**WORK INSTRUCTION**: What lines in this listing contain the string "will"? Report each one by copying it.

START THE DATA

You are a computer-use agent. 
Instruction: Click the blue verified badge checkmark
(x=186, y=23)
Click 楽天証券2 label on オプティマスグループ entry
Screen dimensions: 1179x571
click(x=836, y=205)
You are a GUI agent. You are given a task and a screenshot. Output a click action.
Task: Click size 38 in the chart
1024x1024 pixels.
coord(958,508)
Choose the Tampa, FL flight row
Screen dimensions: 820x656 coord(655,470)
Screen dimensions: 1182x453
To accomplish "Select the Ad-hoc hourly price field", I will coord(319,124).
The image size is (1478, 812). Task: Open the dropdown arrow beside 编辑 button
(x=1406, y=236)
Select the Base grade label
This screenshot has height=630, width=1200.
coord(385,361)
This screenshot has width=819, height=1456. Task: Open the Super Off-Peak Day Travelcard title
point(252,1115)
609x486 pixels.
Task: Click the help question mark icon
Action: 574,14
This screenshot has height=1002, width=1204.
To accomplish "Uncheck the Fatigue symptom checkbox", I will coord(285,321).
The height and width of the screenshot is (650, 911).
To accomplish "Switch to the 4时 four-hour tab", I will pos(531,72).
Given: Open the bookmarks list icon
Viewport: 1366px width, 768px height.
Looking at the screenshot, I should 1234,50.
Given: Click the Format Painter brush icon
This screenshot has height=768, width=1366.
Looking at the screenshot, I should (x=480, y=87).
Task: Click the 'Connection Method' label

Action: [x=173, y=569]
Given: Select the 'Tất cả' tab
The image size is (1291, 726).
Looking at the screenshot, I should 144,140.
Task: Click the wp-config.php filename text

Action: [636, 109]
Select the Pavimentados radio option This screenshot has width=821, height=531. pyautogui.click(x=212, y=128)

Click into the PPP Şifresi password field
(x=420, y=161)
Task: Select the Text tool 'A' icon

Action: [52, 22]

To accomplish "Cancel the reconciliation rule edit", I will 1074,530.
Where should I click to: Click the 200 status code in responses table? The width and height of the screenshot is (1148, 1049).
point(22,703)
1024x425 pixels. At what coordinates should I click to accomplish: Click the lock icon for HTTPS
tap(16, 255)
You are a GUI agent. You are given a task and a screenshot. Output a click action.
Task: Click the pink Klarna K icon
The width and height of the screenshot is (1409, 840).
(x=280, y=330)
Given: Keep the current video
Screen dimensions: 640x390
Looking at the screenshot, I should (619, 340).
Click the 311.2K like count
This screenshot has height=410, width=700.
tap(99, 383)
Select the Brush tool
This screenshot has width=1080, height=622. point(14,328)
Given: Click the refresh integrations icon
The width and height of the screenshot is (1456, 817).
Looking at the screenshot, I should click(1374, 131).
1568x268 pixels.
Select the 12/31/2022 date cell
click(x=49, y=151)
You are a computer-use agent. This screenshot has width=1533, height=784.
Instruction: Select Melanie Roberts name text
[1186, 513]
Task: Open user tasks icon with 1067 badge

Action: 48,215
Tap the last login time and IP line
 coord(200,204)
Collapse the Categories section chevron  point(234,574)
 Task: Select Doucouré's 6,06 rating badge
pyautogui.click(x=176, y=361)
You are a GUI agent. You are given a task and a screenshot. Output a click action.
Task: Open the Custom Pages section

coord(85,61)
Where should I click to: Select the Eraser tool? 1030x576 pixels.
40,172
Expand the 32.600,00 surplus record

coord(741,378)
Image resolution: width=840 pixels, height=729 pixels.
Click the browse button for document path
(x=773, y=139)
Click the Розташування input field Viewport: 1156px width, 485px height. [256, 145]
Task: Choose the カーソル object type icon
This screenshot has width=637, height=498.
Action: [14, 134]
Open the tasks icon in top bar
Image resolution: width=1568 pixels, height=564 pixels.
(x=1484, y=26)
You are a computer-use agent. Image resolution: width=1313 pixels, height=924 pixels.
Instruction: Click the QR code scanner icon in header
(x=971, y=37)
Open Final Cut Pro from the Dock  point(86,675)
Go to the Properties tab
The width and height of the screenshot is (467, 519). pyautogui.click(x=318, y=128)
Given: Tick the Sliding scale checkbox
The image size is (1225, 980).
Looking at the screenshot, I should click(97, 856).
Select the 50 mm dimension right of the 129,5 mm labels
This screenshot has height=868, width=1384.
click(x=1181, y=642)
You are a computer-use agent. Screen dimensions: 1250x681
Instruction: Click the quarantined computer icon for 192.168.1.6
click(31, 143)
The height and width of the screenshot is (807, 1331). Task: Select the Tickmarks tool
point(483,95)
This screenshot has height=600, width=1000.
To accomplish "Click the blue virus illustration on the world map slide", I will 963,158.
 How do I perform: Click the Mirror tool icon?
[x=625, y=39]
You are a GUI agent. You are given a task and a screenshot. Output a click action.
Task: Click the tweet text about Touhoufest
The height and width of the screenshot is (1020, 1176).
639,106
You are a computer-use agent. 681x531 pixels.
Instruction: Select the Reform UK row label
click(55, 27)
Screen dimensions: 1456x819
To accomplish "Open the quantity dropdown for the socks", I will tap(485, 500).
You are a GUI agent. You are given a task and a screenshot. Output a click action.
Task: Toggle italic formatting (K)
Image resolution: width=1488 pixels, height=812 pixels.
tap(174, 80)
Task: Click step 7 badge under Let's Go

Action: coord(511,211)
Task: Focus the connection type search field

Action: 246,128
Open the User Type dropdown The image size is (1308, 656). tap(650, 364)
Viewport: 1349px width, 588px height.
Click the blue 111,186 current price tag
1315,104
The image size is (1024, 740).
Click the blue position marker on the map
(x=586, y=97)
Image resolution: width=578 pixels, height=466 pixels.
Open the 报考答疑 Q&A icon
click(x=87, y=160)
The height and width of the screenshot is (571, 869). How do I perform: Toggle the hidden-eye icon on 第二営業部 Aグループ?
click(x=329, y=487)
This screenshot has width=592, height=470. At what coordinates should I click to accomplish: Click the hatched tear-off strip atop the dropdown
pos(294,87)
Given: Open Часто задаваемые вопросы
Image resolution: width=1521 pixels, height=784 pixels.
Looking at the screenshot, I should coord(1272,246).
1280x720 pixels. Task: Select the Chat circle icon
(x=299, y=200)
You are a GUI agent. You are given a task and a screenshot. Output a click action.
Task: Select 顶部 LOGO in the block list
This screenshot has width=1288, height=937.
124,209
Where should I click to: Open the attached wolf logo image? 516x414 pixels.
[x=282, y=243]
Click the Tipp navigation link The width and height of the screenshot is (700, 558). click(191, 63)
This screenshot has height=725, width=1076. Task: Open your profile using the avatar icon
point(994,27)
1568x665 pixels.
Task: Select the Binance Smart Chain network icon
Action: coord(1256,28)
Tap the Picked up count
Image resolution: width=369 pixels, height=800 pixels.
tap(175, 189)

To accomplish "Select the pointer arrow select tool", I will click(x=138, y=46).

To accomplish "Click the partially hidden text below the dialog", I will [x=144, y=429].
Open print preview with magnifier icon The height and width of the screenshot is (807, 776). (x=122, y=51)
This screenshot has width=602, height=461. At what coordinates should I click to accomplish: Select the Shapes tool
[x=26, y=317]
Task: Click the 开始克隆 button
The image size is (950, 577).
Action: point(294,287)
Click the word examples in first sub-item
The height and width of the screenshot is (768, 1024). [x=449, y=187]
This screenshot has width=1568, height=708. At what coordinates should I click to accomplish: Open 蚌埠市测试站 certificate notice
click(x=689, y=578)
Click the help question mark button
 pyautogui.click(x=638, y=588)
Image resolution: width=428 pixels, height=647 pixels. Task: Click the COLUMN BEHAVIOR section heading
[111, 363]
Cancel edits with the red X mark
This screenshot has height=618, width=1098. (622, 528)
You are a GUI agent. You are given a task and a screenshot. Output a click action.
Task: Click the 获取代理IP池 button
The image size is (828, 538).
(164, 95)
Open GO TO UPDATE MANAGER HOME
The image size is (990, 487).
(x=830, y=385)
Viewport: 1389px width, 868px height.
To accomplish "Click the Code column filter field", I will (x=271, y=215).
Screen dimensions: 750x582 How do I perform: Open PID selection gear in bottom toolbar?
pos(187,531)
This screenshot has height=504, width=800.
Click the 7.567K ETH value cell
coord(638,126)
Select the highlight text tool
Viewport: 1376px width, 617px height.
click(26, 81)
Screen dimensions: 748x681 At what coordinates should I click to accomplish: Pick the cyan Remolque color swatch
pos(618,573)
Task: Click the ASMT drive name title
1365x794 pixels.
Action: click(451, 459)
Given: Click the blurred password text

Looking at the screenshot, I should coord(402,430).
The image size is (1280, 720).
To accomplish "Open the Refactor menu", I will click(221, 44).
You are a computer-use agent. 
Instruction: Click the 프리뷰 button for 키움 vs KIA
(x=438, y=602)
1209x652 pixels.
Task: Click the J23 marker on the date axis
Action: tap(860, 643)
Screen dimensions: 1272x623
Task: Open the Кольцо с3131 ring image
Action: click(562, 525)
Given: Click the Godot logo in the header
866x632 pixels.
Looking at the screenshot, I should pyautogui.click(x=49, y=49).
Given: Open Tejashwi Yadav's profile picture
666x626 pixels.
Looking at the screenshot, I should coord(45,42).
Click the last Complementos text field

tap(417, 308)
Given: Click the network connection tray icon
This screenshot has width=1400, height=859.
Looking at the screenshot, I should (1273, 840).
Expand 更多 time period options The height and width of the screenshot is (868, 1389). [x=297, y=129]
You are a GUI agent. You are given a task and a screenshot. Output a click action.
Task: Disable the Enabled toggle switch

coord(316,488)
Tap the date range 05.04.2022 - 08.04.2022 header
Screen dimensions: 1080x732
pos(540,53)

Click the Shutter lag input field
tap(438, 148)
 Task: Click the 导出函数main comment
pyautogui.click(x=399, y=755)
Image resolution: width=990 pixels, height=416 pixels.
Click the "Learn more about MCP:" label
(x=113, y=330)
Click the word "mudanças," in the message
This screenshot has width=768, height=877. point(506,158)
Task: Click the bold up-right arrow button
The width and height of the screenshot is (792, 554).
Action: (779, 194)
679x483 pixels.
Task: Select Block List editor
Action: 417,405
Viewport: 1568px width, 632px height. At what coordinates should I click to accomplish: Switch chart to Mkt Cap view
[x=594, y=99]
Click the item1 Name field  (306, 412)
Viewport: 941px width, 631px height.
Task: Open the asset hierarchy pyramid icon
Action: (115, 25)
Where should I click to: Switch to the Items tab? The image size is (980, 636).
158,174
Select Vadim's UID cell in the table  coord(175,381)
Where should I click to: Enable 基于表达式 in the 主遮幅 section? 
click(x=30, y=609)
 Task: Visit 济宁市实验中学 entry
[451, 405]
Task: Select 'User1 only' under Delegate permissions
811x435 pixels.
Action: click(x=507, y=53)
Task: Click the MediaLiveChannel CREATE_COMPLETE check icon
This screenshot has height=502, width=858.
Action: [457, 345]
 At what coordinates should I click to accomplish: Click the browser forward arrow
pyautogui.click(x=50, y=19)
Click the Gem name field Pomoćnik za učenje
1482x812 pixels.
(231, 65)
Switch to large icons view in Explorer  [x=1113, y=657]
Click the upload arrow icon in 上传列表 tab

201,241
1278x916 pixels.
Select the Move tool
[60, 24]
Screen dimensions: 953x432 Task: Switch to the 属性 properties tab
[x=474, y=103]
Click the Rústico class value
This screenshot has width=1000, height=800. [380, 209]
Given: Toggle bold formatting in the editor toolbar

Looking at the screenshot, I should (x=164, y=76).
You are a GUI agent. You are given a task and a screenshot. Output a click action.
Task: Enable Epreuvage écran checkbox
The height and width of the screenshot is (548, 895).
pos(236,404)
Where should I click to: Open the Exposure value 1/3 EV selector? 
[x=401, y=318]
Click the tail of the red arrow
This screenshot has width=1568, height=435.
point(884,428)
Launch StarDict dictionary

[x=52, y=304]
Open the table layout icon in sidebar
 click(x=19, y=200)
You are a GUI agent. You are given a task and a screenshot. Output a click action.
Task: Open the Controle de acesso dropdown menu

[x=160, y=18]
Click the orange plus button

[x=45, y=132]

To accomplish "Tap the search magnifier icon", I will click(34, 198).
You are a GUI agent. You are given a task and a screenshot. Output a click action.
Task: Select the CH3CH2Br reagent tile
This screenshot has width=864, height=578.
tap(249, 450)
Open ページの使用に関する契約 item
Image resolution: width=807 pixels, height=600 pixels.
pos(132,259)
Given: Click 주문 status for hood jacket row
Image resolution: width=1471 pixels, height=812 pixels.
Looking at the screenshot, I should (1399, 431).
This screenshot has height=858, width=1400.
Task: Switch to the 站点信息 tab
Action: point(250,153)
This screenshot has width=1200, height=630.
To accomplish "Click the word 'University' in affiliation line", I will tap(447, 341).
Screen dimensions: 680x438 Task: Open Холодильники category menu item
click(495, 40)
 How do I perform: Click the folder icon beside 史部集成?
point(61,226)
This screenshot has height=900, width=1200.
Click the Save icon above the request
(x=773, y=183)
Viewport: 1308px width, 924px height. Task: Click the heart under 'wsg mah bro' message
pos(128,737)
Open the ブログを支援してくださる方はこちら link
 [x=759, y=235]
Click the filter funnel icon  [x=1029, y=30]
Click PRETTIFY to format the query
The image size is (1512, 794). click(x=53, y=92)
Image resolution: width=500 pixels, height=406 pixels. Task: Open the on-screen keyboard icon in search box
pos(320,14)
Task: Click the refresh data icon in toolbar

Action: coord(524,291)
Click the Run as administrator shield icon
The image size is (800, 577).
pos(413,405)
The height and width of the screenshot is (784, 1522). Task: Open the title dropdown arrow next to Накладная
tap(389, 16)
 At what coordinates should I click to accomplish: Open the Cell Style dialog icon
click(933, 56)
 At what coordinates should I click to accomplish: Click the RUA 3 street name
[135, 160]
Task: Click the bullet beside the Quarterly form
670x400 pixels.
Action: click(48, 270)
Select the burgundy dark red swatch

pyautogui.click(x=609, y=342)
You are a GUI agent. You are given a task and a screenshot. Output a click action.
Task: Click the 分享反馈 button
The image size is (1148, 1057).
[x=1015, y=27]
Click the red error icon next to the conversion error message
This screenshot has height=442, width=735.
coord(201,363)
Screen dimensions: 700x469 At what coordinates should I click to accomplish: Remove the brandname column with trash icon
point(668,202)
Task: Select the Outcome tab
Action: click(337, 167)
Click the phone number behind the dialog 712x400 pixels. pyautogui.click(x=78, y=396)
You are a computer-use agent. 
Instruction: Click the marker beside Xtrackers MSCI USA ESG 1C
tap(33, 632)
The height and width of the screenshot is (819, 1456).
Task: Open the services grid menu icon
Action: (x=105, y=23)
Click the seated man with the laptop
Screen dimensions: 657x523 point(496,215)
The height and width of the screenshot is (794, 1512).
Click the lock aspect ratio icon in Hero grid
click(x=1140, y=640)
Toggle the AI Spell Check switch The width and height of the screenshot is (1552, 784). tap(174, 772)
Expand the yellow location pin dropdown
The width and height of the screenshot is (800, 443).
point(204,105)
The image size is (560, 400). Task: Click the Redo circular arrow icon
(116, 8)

END THE DATA

**OUTPUT FOR THIS EXERCISE**:
To accomplish "Select the Ad-hoc hourly price field", I will coord(319,124).
To accomplish "Uncheck the Fatigue symptom checkbox", I will coord(285,321).
To accomplish "Switch to the 4时 four-hour tab", I will pos(531,72).
To accomplish "Cancel the reconciliation rule edit", I will 1074,530.
To accomplish "Click the blue virus illustration on the world map slide", I will 963,158.
To accomplish "Open the quantity dropdown for the socks", I will tap(485, 500).
To accomplish "Select the pointer arrow select tool", I will click(x=138, y=46).
To accomplish "Click the partially hidden text below the dialog", I will [x=144, y=429].
To accomplish "Click the Code column filter field", I will (x=271, y=215).
To accomplish "Open the Refactor menu", I will click(221, 44).
To accomplish "Tap the search magnifier icon", I will click(34, 198).
To accomplish "Click the word 'University' in affiliation line", I will tap(447, 341).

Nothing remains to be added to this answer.